ESCENA 03. El milagro del ermitaño Borón.

No consigo calcular durante cuantas horas anduve por Roma, errante, sin rumbo, atenazado de pesadumbres. Regresé a la fraternidad capuchina y retiré un santoral de la biblioteca. Busqué la cajita de puros. El abuso del tabaco conduce indefectiblemente a la esclavitud. Al instante, desterré el aforismo de mi pensamiento. Extraje uno, lo encendí y me acomodé en el sillón. Abrí el martirologio y tanteé en el índice el capítulo del santo Borón. Páginas 874 hasta la 911, inclusive. Comencé la lectura y en llegar a su final, entregué las últimas fuerzas que me quedaban.

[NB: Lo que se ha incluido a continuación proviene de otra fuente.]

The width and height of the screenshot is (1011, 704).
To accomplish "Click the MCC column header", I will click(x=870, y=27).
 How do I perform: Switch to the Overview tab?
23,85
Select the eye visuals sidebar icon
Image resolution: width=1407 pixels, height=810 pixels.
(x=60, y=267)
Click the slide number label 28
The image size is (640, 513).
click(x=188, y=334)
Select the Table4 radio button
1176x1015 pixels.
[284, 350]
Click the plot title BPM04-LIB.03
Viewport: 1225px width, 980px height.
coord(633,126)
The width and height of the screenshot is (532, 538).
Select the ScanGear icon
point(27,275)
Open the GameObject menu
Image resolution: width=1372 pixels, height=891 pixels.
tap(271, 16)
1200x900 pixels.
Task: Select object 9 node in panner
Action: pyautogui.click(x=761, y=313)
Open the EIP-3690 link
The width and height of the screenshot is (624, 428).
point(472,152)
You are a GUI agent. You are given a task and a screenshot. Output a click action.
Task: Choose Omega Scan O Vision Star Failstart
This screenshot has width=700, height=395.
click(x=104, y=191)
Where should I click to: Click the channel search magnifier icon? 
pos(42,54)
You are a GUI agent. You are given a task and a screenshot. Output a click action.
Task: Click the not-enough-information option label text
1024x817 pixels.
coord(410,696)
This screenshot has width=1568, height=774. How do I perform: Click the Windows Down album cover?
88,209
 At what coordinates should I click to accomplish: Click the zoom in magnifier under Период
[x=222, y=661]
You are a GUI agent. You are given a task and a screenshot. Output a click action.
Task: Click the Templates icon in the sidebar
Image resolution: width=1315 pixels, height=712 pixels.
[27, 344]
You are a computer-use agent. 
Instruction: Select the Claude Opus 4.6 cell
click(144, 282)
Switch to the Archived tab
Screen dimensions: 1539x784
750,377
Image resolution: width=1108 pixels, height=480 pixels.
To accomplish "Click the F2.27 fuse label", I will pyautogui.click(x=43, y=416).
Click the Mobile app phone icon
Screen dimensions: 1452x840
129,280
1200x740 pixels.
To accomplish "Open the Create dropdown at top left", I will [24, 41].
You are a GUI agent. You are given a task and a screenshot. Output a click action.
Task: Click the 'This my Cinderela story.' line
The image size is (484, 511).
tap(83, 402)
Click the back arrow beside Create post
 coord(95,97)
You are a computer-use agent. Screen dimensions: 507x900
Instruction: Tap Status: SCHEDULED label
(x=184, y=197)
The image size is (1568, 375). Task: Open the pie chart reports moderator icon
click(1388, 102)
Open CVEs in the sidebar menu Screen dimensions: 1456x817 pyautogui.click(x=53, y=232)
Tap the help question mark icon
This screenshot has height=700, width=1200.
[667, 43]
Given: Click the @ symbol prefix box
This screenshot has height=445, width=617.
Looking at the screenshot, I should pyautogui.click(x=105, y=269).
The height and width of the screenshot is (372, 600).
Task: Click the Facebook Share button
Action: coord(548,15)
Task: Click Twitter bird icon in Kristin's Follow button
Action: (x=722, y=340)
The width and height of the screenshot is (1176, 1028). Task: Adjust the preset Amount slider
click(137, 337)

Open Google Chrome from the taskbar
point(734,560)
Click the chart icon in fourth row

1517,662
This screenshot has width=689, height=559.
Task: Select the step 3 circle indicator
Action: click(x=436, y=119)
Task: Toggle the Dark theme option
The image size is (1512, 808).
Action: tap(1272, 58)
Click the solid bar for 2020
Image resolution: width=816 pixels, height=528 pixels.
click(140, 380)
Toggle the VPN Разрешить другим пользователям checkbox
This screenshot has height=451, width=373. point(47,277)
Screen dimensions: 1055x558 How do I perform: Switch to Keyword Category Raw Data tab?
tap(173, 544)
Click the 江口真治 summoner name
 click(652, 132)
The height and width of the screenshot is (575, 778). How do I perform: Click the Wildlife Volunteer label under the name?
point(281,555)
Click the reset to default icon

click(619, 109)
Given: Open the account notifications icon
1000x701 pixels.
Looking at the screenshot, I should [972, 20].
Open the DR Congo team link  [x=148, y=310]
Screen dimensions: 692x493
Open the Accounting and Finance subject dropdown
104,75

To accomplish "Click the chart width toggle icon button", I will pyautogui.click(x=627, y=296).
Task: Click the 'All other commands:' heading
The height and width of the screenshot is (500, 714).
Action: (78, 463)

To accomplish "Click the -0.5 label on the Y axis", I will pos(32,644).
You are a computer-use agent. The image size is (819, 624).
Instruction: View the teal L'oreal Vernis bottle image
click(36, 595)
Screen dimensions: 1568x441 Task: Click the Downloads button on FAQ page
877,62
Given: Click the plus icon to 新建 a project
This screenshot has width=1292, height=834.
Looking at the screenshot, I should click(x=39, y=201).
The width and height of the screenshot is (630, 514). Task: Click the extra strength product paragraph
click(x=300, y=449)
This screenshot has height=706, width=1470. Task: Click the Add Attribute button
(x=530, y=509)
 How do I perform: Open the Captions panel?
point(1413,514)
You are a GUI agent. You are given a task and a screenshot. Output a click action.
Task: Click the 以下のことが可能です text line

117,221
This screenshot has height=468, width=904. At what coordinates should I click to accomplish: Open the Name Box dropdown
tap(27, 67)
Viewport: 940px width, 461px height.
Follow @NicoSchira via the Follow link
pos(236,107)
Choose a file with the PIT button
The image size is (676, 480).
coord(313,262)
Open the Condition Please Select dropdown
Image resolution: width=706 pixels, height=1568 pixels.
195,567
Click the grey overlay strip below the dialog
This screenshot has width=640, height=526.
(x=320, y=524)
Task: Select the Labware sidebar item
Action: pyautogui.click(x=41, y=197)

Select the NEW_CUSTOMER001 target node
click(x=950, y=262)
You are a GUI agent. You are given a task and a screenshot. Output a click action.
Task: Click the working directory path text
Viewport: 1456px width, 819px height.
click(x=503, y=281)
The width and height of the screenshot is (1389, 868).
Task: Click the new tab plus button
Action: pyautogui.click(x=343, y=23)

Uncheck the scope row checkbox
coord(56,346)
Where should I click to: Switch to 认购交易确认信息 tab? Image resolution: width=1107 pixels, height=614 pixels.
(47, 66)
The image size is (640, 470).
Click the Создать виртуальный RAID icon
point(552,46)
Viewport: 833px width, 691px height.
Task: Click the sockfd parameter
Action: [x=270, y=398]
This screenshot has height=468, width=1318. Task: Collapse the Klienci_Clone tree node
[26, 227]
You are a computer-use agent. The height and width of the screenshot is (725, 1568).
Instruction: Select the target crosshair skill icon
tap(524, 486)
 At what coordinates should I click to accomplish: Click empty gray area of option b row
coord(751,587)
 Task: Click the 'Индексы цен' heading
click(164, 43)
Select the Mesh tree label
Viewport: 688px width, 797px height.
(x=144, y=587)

Nunca antes, la lectura de una biografía santa produjo que mis manos temblaran. Era la primera vez que esto me ocurría. Introduje una señal en la página 911. Con los dedos humedecidos en saliva, regresé al principio del capítulo del ermitaño Borón. Página 874. Doblé el ángulo superior de la hoja, a modo de referencia. Cerré el grueso volumen y contemplé su portada con extrema fijación. Hechos y virtudes de los santos medievales. Tomo II, por Ramón de Guissóns, superior carmelita del monasterio de San Simón. Primera edición 1824. Inhalé una calada larga y áspera, como mis miedos. A pesar del calor propio de finales de junio, prendí la chimenea del despacho. El hombre que ansía meditar en paz ha de guarecerse sordo, ciego y mudo. Posiblemente. El resplandor de los maderos me ayudó a decidir con ecuanimidad. Abrí de nuevo el libro y retomé el mazo entremarcado. Con un sólo desgarro arranqué las hojas que incumbían al santo Borón, desde la 874 hasta la 911 inclusive. Las tiré al fuego. El crepitar del manojo me hizo temer que el ermitaño surgiera de las brasas y tiznado de ceniza, me sentenciara una futura tragedia.

Repicaron seis campanadas en el carillón del nuevo edificio. ¿Cuánto le habría costado al superior Apuleto aquel reloj? De seguro, algún chantaje. Torné a sopesar el tomo. Mi última caricia la acerté al crucifijo que me hubo protegido desde el pecho mientras releía la eiségesis del santo Borón. Lo besé y no tuve dudas. Lancé el volumen entero a la hoguera. Poco a poco, un humo negro y lóbrego conquistó el despacho que no me pertenecía.